The National Security Agency (NSA) doesn’t have the most positive of reputations right now. Its controversial phone surveillance program was recently ruled illegal under federal law. The NSA surveils a lot of online and mobile communications, and it’s unknown which programs and apps are targeted. For example, whether the surveillance program also spies on popular livestreaming apps like Periscope and Meerkat might be a question we won’t get an answer to, reports the Daily Dot.
The outlet reached out to everyone’s favorite U.S. government agency through a Freedom of Information Act (FOIA) request.

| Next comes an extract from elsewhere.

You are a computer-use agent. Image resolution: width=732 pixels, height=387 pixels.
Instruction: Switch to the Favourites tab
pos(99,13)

The NSA chief FOIA public liaison officer Sharon C. Linkous responded that “the fact of the existence or non-existence of the materials you request is a currently and properly classified matter.”
“The Agency is authorized by various statutes to protect certain information concerning its activities,” wrote Linkous. “The third exemption of the FOIA provides for the withholding of information specifically protected from disclosure by statute.”

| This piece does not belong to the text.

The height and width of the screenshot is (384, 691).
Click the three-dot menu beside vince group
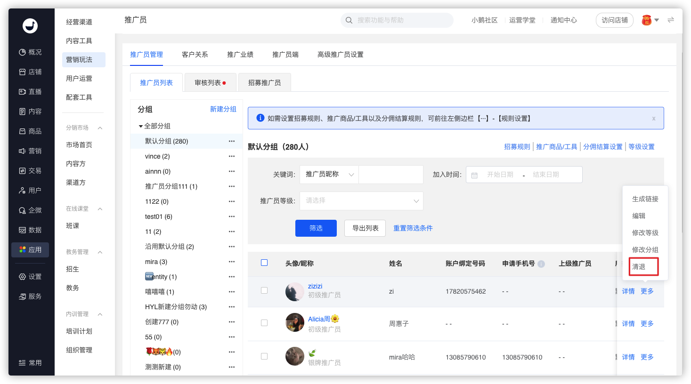(231, 156)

In other words, the NSA isn’t sure whether it’s secretly collecting information from Periscope and Meerkat. As the Daily Dot notes, videos posted to Periscope and Meerkat are public, though a large chunk of related data is not. As such, the NSA could theoretically mine this information. It’s a theory that makes sense if you take into account the report last March that revealed the NSA went so far as to masquerade as Facebook in order to infect “millions” of computers with malware and launch cyberattacks.

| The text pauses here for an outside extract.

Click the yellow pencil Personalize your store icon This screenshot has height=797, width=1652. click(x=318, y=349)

Unfortunately for the NSA, various leaks, which include mass surveillance of nude Webcam chats, tapping international leaders’ phones, mass metadata collection, the stealing of SIM card encryption keys, and various other programs have painted the agency in a very dark light. If anything, we’ll likely learn the true answer to the aforementioned FOIA request the same way we’ve learned about all of these other programs: through a leak.